¿Qué hay entre el Sol y Luna?, pues hay una serie de personajes a los que el azar y el mundo de las casualidades, como ya ocurriera en Los amantes del Círculo Polar (1998), ha llevado a reunirse en una isla del Mediterráneo.
Julio Medem, para algunos utilizando el sexo como uno de los reclamos, nos muestra una buena y bonita historia de amor ante todo, a pesar del contenido sexual. La película refleja, en parte, los grandes motores e impulsos que dominan la vida de Lucía, el sexo y la pasión sentimental. Ambas unidas por lo real e imaginario impreso en la novela de su pareja Lorenzo, que ilumina su mundo y a su vez la envuelve en periodos de oscuridad. A través de este maravilloso cuento Lucia nos va mostrando lo que fue su relación. Intenta descubrir en qué punto se han perdido. Nos va descubriendo las entrañas de su pareja, esos secretos que deben permanecer ocultos, pero que el destino saca a la luz, y el lado oscuro, la angustia y los temores de la figura de Lorenzo, el Sol que ilumina las vidas de Elena y Lucia que dependen enteramente de él, como fuente de energía.

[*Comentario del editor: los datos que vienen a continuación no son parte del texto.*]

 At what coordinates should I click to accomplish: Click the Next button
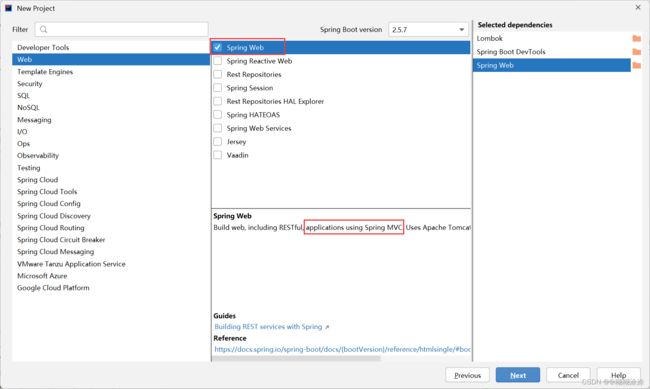click(x=518, y=375)
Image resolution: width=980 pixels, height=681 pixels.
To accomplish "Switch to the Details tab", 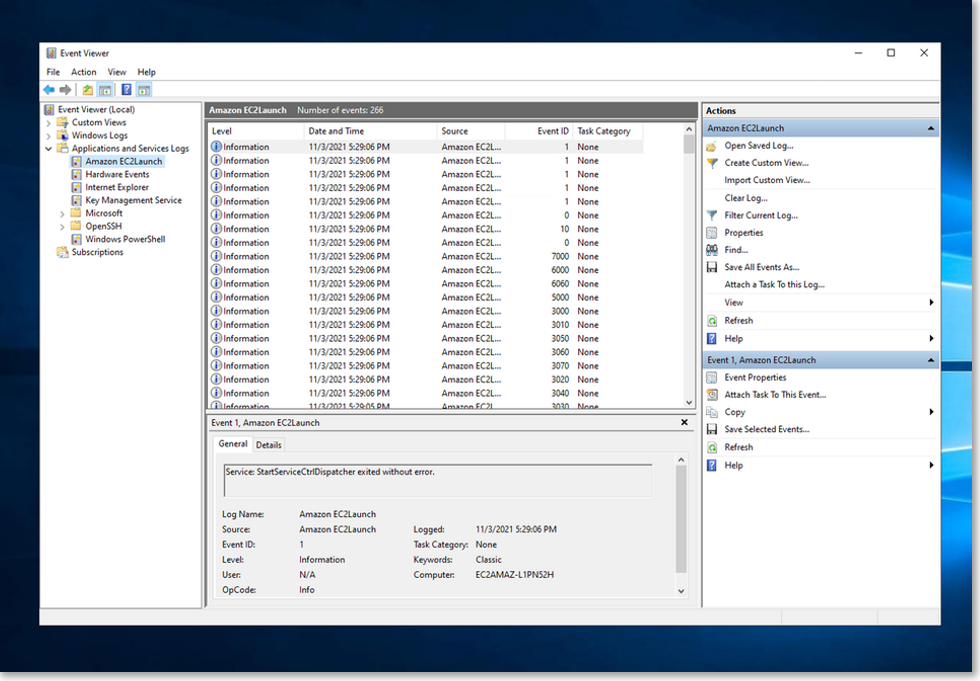I will (x=268, y=444).
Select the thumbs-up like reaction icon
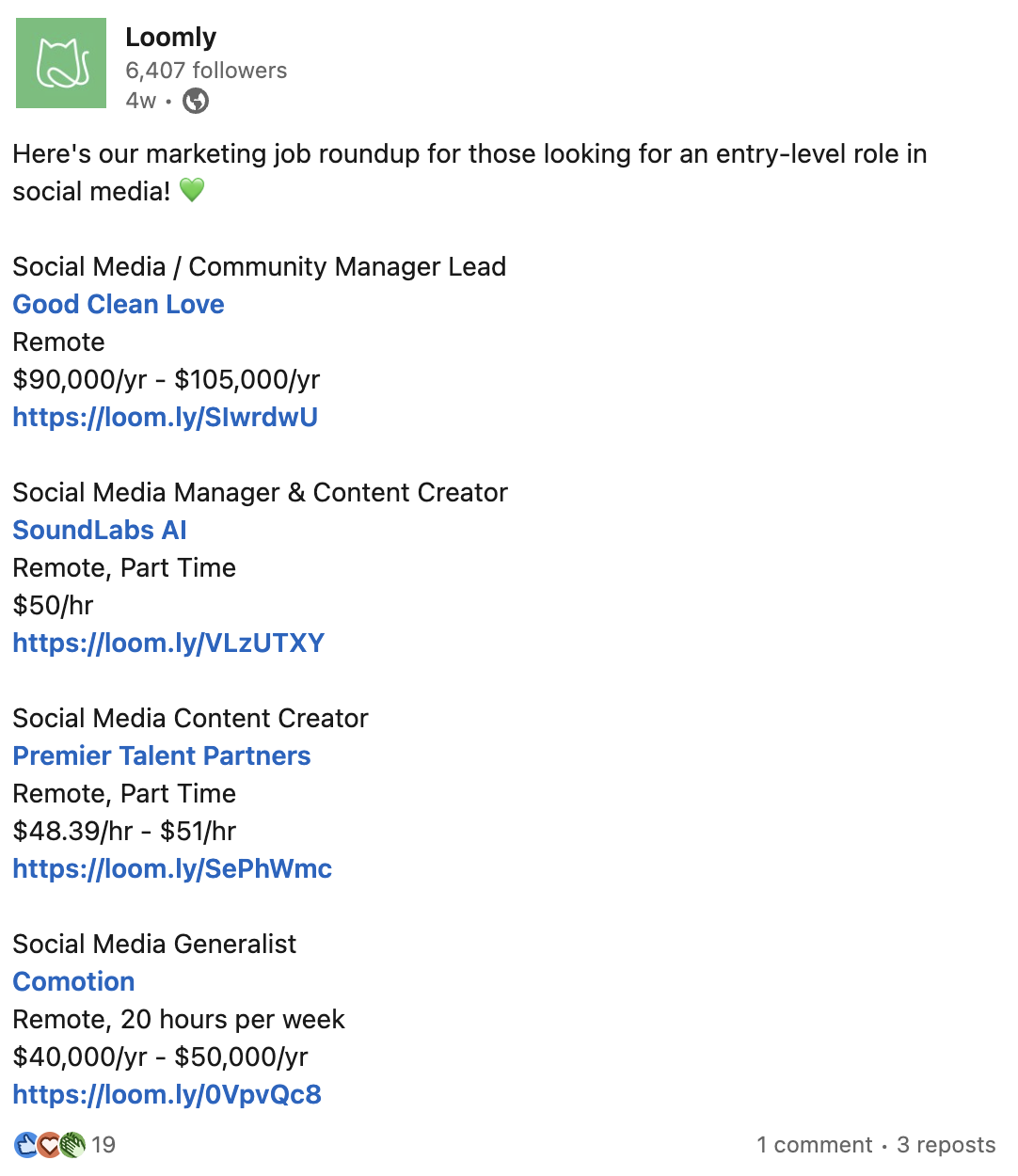The image size is (1018, 1176). (24, 1144)
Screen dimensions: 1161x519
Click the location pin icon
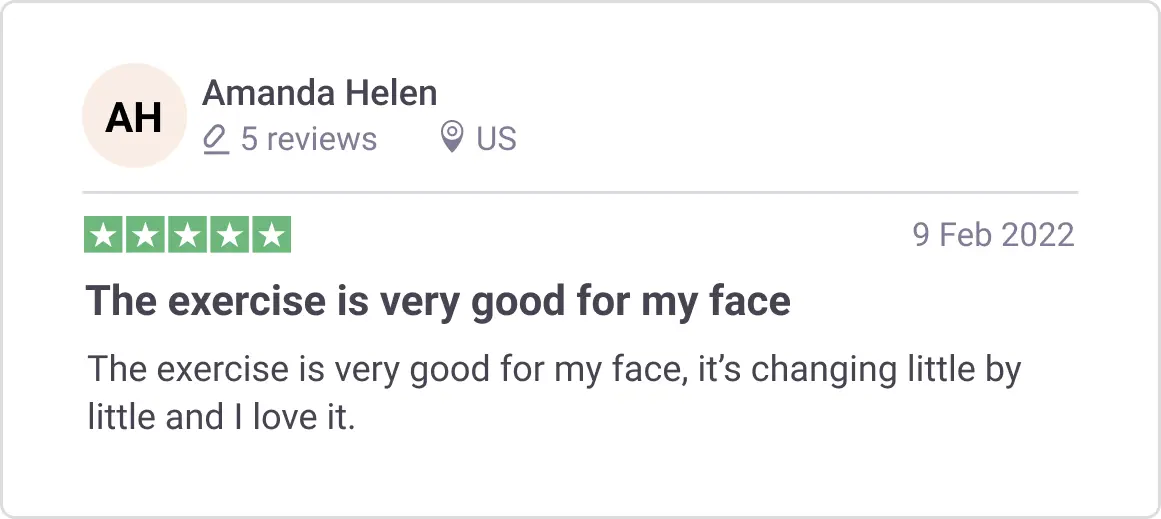(452, 138)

La película esta llena de simbolismos referentes a la Luna y el Sol. Al igual que en las fases lunares esta nace, crece y muere, y vuelve a surgir, los personajes de Lucia y el sexo pueden volver al punto de partida y comenzar una nueva vida llena de “felicidad” ficticia, pero que irremediablemente tiene un destino fatal. Lorenzo crea para Alsi (Isla), pseudónimo de Elena en la red, un cuento lleno de ventajas en el que se puede volver y dejar atrás el dolor. También se hace referencia, bajo la atracción de la Luna, al impulso y al deseo sexual, como bien muestran las primeras escenas sexuales en el mar ante la mirada de la Luna; allí se pondrá fin al encuentro entre Lorenzo y Elena pero surgirá la vida.
Es un viaje a un mundo tranquilizador y lleno de ilusión, un nuevo comienzo para una nueva vida, también para Lucia, pero que anteriormente ya había iniciado Elena y más tarde Carlos. Lorenzo también acudirá, pero a modo de reencuentro y redención. Cálido y ardiente movido por el sexo y la incitación a el, pero que al final se retrae; un pequeño mundo de sueños nocturnos, aquellos en los que Lorenzo da rienda suelta a su imaginación con la niñera, protagonizada por Elena Anaya.
La escena más conmovedora esta acompañada de una banda sonora que estremece; es aquella en la que Lorenzo "el farero" regresa a su isla y por arte de magia se reencuentra con Elena, madre de su hija, y pondrán fin a las heridas abiertas por la pérdida de Luna.
Un cuento lleno de ventajas cuya principal ventaja es lo que transmite, como logra hacer Julio Medem.